Il est impossible de dire, sous le coup de l’actualité, quelle tournure prendra le procès de Dominique Strauss-Kahn à New York. Et pourtant, quel concert assourdissant d’informations et de commentaires définitifs sur un processus judiciaire mal compris de ce côté de l’Atlantique ! Quoi qu’il en soit, la donne politique française s’en trouve déjà changée. Dans les journaux, « l’homme de Washington » est devenu le prisonnier de Rikers Island. Les lieux ne sont pas indifférents, et résument à eux seuls une équation politique qui était peut-être insoluble.

Dsk se trouvait donc à Times Square à New York ce samedi de mai 2011, alors qu’il venait d’essuyer une semaine de critiques après la publication des photos évoquant son train de vie1. On a découvert que la Porsche était la voiture de fonction d’un de ses proches, Ramzi Khiroun, issu de Sarcelles mais travaillant pour un Lagardère plutôt marqué à droite, donc dans la grande tradition d’un monde de la communication très consensuel. Sarcelles, ce n’est pas anodin, c’est la ville politique de Dsk, sa base électorale, son « lieu » beaucoup plus que l’hôtel new-yorkais. Comment a-t-il pu laisser croire au monde entier qu’il n’était plus que l’homme en transit permanent qui passe de chambre d’hôtel en chambre d’hôtel, d’un aéroport à l’autre, d’une classe affaires à l’autre ?
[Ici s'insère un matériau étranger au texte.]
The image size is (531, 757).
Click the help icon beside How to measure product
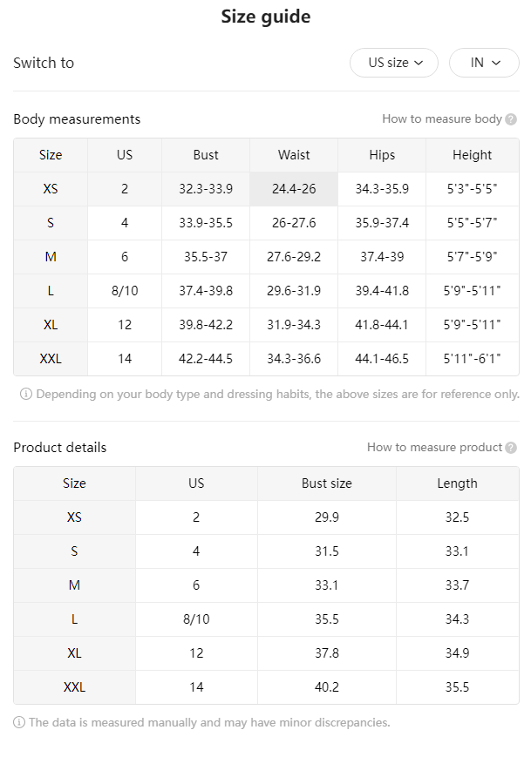pyautogui.click(x=511, y=448)
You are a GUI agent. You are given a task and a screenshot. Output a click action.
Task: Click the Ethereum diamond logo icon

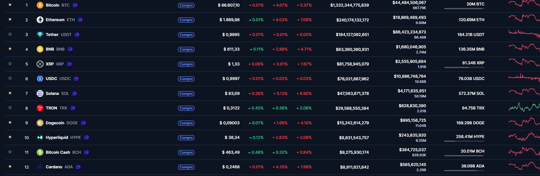[x=40, y=20]
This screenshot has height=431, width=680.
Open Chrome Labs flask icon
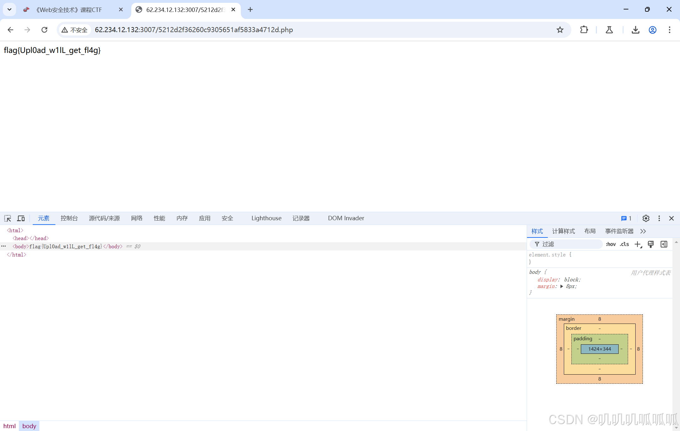pyautogui.click(x=609, y=30)
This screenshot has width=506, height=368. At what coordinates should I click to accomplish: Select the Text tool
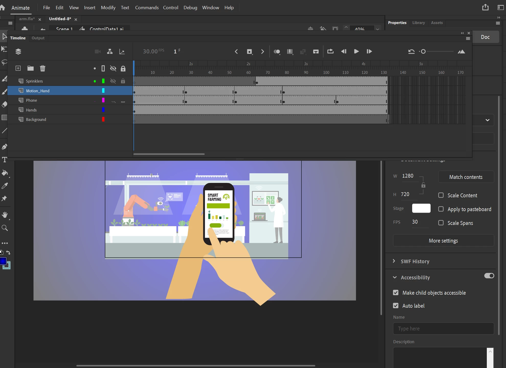(x=4, y=160)
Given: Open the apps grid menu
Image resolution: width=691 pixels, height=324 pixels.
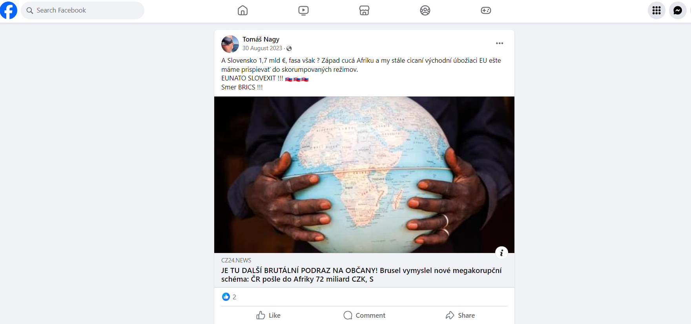Looking at the screenshot, I should click(x=656, y=11).
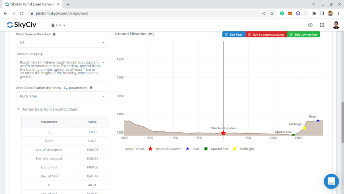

Sa nomination méritée au Fmi puis sa réussite à sa tête sont comme un piège qui s’est progressivement refermé sur lui : le maire de Sarcelles était ministre des Finances, il avait sa notoriété comme professeur et avocat, mais il avait pris ses marques dans cette ville de la proche banlieue. Or, ces marques, il les a perdues à Washington. Comment a-t-il se mettre dans cette situation intenable (sauf pour les gens de la « com » qui ne connaissent que la rétention calculée ou l’excitation folle) de ne pouvoir parler de la France, d’être en transit permanent… tout en décidant d’entrer dans la course présidentielle de 2012 ? La semaine ? qui a précédé le coup de tonnerre du 15 mai ?, il était revenu à Washington : devant les coups (la Porsche, les costumes, des relents d’antisémitisme auparavant), il a dû s’interroger sur sa volonté d’y aller, de devenir président, lui qui se voyait, en lecteur naïf des sondages, alunir, être adoubé, plébiscité par le PS et les Français réunis2. Mais comment reprendre pied, devenir présidentiable, quand on est devenu, à son corps défendant certainement, le prisonnier des zones de transit, des hôtels ?
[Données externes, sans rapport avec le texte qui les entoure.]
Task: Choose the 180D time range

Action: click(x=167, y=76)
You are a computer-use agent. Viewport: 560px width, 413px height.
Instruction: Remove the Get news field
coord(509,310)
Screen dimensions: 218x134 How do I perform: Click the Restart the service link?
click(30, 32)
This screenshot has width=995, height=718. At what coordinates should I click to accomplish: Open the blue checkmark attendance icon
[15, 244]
Non, ce n’est pas l’argent qui a cassé Dsk mais la vie en permanence à distance, dans des bâtiments qui ne connaissent que des baies vitrées, des escalators, des ascenseurs et l’air conditionné. Cela ne ressemble pas à l’homme de Sarcelles, mais le sommet de sa réussite, la vie au Fmi l’a pris en étau et l’a fatalement détourné de ses terres. Ce ne fut pas un cadeau de la part de Sarkozy que cette nomination. Le Fmi, c’était la grande solitude. Washington ? Un lieu de travail qui a renforcé l’image du négociateur et du surdoué, mais aussi créé une prison dorée. Sa femme en sait quelque chose qui revenait à Paris dès que possible. Washington : une île d’où il fallait décider de revenir sur le continent, pour une campagne présidentielle en France, le pays du référendum perdu de 2005 sur l’Europe, un pays en mauvais termes avec la mondialisation, perçue comme une menace, comme un ailleurs. Il vivait ? ce n’était même pas un choix car ce n’est pas possible autrement ?, comme toutes les élites mondialisées : partout et donc nulle part. Celui qui incarnait la mondialisation, celui qui devait en faire la pédagogie en France, celui qui devait assurer le lien entre le local et le global s’est laissé « enturlupiner » dans le global, pour reprendre ce mot employé par lui pour parler de la crise financière en Corée du Sud.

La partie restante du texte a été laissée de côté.